1. The demands made on the test scores have become more strenuous.

2. We have gathered more and more evidence about how well various alternatives perform.

3. Our eyes have become accustomed to the dim light in those often dark and Byzantine alleys where tests and psychometrics live.

 

But although deep knowledge of testing has increased, testing's usage has expanded well beyond the cadre of experts who understand it. In the modern world, too often those who use test scores as evidence to guide their decisions are unacquainted with testing's strengths and weaknesses. Instead they often find that test scores are (to borrow Al Gore's evocative phrase) an inconvenient truth. In short they are facts that get in the way of the story that they want to believe. When this happens, either the facts are ignored or their accuracy is maligned. In this section I will lay out some facts and arguments in the hope that future decision-makers will understand better how to use this marvelous invention to assess the state of the educational enterprise and thence to amend its flaws.

The first three examples all grow from a report published in September 2008 by the National Association for College Admission Counseling (NACAC). The report was critical of the current, widely used, college admissions exams, the SAT and the ACT, and made a number of recommendations for changes in the admissions process. It was reasonably wide-ranging and drew many conclusions while offering alternatives. A description of this report's findings was carried broadly in the media. Although well-meaning, many of the suggestions only make sense if you say them very fast.

Three of its major conclusions were the following:

 

1. Schools should consider making their admissions “SAT optional,” that is allowing applicants to submit their SAT/ ACT scores if they wish, but they should not be mandatory. The commission cites the success that pioneering schools with this policy have had in the past as proof of concept.

2. Schools should consider eliminating the SAT/ACT altogether and substituting achievement tests. The report cites the unfair effect of coaching as the motivation for this proposal. Its authors were not naive enough to suggest that because there was no coaching for achievement tests now that, if they carried higher stakes, coaching for them would not be offered. Rather they claimed that such coaching would be directly related to schooling and hence more beneficial to education than coaching that focused solely on test-taking skills.

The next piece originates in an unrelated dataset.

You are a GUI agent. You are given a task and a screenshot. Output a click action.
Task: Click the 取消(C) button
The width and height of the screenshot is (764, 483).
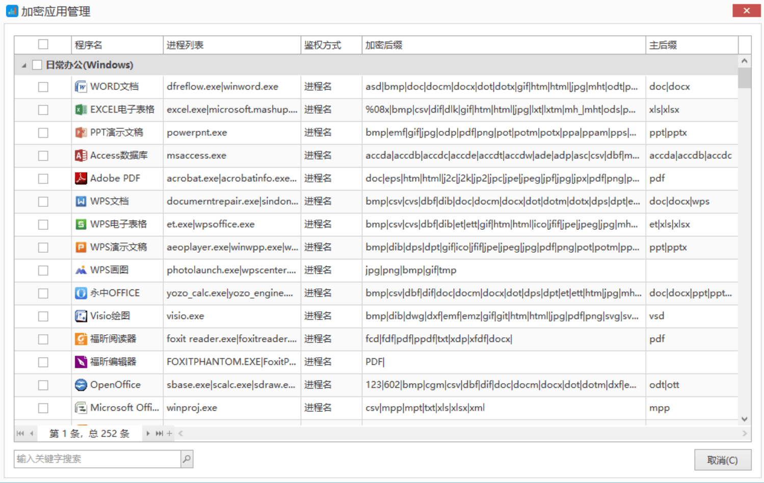click(x=722, y=460)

3. The use of the PSAT with a rigid qualification cut-score for such scholarship programs as the Merit Scholarships should be immediately halted. It should be replaced with a more rigorous screening test without a fixed minimum eligibility score.

 

I use evidence to examine the validity of these recommendations in the first three chapters. This information provides enough momentum to carry us through the next seven chapters, in which we investigate other uses of tests within the educational system and discuss how they have been misused, as well as what can be done to ameliorate these problems.


1 When I suggested that evidence-based medicine's predecessor must have been faithbased, my boss, Donald Melnick, corrected me and said that he liked to think that medicine was intelligently designed.

2 A story is told of a conversation between Napoleon and Laplace in which Napoleon congratulated Laplace on the publication of his masterwork, Traité de Mécanique Céleste, but then added that he was disappointed because “no where in this great work was the name of God mentioned even once.” Laplace is said to have responded, “I did not need that hypothesis.”

3 Bertrand Russell reports that even Aristotle had trouble following the tenets of empiricism in all aspects of his own life, for he maintained that women have fewer teeth than men; although he was twice married, it never occurred to him to verify this statement by examining his wives’ mouths.